La réouverture des écoles new-yorkaises et la réapparition des bus scolaires jaunes a ajouté au sentiment de normalisation. Mais sur les 1700 établissements scolaires, 101 sont encore restés fermés lundi, selon la mairie, parce qu’ils ont subi des dégâts trop importants. Une poignée servent toujours de centre d’accueil. Le maire Michael Bloomberg avait recommandé dimanche aux parents de mettre un pull de plus à leurs enfants pour aller à l’école, soulignant que certains établissements n’auraient peut-être pas de chauffage. « Si le froid était dangereux dans les écoles, nous ne les ouvririons pas. Mais s’il fait juste un peu froid, un pull de plus est nécessaire », avait-il dit.

 

Le transport


Officiellement, 80 % du réseau du métro new-yorkais, qui transporte chaque jour 5,5 millions de passagers, fonctionne, mais certaines lignes fonctionnent au ralenti, d’autres partiellement, et trois restent suspendues, avec des bus de substitution. Et aller travailler lundi a encore mis les nerfs de centaines de milliers de banlieusards à rude épreuve.
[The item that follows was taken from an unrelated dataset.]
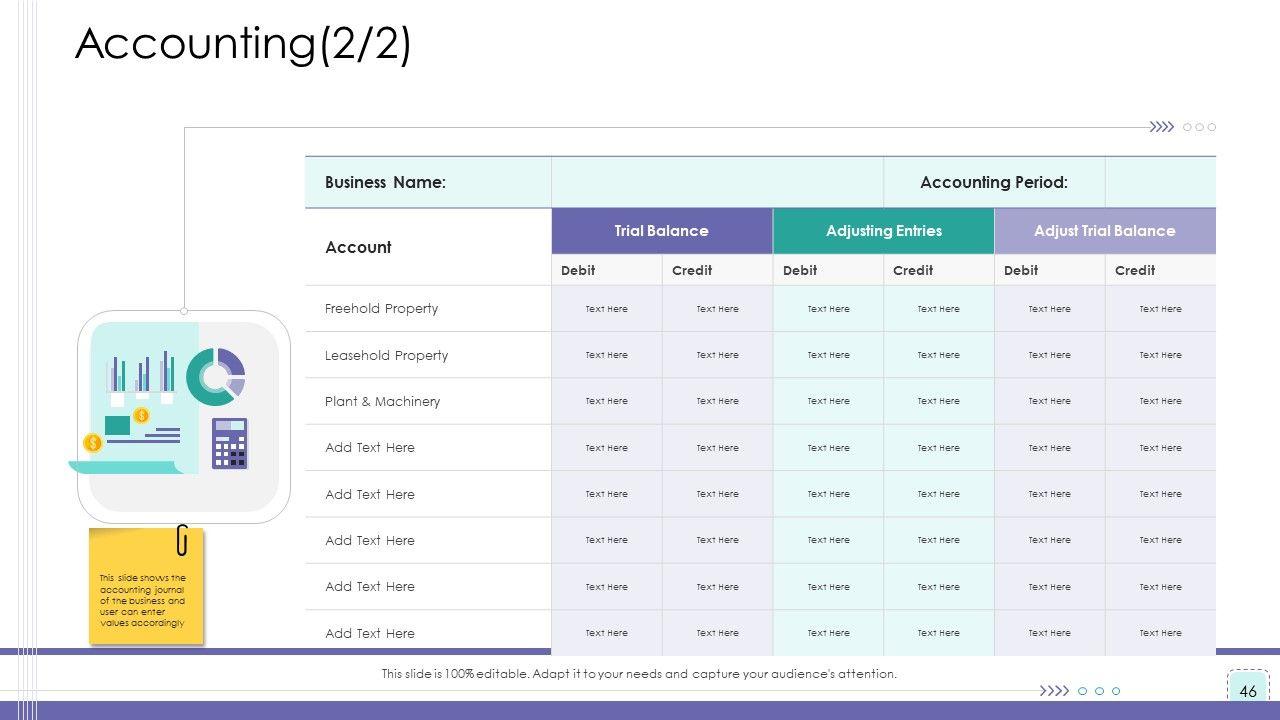Image resolution: width=1280 pixels, height=720 pixels.
Task: Click the yellow sticky note text
Action: (142, 600)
Pour les automobilistes, et pour ceux qui ont besoin de générateurs pour se chauffer, trouver de l’essence reste un problème : « J’ai attendu 8 heures à la station à l’angle de la 44e rue et de la 10e avenue pour finalement obtenir 30 dollars d’essence car elle est rationnée, a raconté Cherif Roby, un chauffeur de taxi égyptien. Et beaucoup de mes amis ne peuvent pas travailler car ils n’ont pas trouvé d’essence. »

 

Le logement


Et Cherif raconte aussi avoir cherché pendant une heure du lait pour ses deux enfants. « J’ai fait plusieurs supermarchés, et ça, ça m’inquiète plus encore que l’essence. » Dans certains secteurs de la ville, les poubelles commencent à s’entasser, faute de ramassage.


Des dizaines de milliers de personnes vont devoir être relogées dans l’État de New York, jusqu’à 40 000 dans la seule ville de New York, selon le maire, leur logement étant devenu inhabitable. La situation des sinistrés devient d’autant plus difficile que l’hiver progresse et qu’il commence à geler la nuit. Mais « nous n’avons pas beaucoup de logements vides dans la ville », avait souligné le maire dimanche. La situation reste critique notamment dans les Rockaways (Queens), à Coney Island (Brooklyn) et Staten Island, en dépit des distributions de nourriture, d’eau et de couvertures, et de la mobilisation de milliers de bénévoles.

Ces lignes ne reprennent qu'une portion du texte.